Render every entry verbatim.

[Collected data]
****************

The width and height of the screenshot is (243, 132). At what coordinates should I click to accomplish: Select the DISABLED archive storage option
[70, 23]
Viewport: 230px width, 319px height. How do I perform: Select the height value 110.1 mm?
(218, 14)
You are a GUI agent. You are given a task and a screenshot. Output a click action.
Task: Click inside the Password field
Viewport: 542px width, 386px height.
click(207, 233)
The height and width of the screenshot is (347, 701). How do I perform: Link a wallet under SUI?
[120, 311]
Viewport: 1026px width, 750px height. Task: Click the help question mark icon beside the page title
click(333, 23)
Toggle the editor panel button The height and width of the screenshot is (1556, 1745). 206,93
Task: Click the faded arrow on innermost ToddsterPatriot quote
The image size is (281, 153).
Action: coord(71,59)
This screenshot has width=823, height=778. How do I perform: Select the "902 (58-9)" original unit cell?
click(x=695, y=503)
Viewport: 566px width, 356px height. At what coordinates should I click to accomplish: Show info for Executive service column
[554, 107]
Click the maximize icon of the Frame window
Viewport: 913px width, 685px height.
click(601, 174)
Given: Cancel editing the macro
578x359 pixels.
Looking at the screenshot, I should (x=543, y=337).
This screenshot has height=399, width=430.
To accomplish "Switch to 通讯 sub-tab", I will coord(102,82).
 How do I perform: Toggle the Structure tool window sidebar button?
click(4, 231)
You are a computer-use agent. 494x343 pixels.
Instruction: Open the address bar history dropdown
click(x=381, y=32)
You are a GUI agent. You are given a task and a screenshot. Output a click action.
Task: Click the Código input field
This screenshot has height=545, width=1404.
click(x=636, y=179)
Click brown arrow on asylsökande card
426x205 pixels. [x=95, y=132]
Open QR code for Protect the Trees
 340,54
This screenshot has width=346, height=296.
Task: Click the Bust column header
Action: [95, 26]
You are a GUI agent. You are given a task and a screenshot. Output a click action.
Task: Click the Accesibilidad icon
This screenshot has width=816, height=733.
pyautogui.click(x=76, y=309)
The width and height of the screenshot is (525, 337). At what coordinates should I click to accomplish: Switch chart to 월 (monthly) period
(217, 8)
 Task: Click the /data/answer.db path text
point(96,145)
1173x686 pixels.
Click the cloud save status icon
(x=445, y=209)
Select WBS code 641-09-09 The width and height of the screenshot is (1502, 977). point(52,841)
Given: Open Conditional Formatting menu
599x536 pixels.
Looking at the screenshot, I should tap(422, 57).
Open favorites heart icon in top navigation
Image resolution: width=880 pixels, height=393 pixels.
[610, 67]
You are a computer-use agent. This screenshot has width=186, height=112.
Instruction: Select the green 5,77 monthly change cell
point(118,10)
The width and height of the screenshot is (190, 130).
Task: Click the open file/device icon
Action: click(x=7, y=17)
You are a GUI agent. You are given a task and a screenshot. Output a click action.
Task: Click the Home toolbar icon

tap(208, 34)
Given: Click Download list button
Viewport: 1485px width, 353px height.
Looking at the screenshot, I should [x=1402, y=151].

****************

» **RESPONSE TO THE EXERCISE**:
The width and height of the screenshot is (243, 132). At what coordinates should I click to accomplish: Select the DISABLED archive storage option
[70, 23]
Viewport: 230px width, 319px height. How do I perform: Select the height value 110.1 mm?
(218, 14)
You are a GUI agent. You are given a task and a screenshot. Output a click action.
Task: Click inside the Password field
Viewport: 542px width, 386px height.
click(207, 233)
The height and width of the screenshot is (347, 701). How do I perform: Link a wallet under SUI?
[120, 311]
Viewport: 1026px width, 750px height. Task: Click the help question mark icon beside the page title
click(333, 23)
Toggle the editor panel button The height and width of the screenshot is (1556, 1745). 206,93
Task: Click the faded arrow on innermost ToddsterPatriot quote
The image size is (281, 153).
Action: coord(71,59)
This screenshot has width=823, height=778. How do I perform: Select the "902 (58-9)" original unit cell?
click(x=695, y=503)
Viewport: 566px width, 356px height. At what coordinates should I click to accomplish: Show info for Executive service column
[554, 107]
Click the maximize icon of the Frame window
Viewport: 913px width, 685px height.
click(601, 174)
Given: Cancel editing the macro
578x359 pixels.
Looking at the screenshot, I should (x=543, y=337).
This screenshot has height=399, width=430.
To accomplish "Switch to 通讯 sub-tab", I will coord(102,82).
 How do I perform: Toggle the Structure tool window sidebar button?
click(4, 231)
You are a computer-use agent. 494x343 pixels.
Instruction: Open the address bar history dropdown
click(x=381, y=32)
You are a GUI agent. You are given a task and a screenshot. Output a click action.
Task: Click the Código input field
This screenshot has height=545, width=1404.
click(x=636, y=179)
Click brown arrow on asylsökande card
426x205 pixels. [x=95, y=132]
Open QR code for Protect the Trees
 340,54
This screenshot has width=346, height=296.
Task: Click the Bust column header
Action: [95, 26]
You are a GUI agent. You are given a task and a screenshot. Output a click action.
Task: Click the Accesibilidad icon
This screenshot has width=816, height=733.
pyautogui.click(x=76, y=309)
The width and height of the screenshot is (525, 337). At what coordinates should I click to accomplish: Switch chart to 월 (monthly) period
(217, 8)
 Task: Click the /data/answer.db path text
point(96,145)
1173x686 pixels.
Click the cloud save status icon
(x=445, y=209)
Select WBS code 641-09-09 The width and height of the screenshot is (1502, 977). point(52,841)
Given: Open Conditional Formatting menu
599x536 pixels.
Looking at the screenshot, I should tap(422, 57).
Open favorites heart icon in top navigation
Image resolution: width=880 pixels, height=393 pixels.
[610, 67]
You are a computer-use agent. This screenshot has width=186, height=112.
Instruction: Select the green 5,77 monthly change cell
point(118,10)
The width and height of the screenshot is (190, 130).
Task: Click the open file/device icon
Action: click(x=7, y=17)
You are a GUI agent. You are given a task and a screenshot. Output a click action.
Task: Click the Home toolbar icon

tap(208, 34)
Given: Click Download list button
Viewport: 1485px width, 353px height.
Looking at the screenshot, I should [x=1402, y=151].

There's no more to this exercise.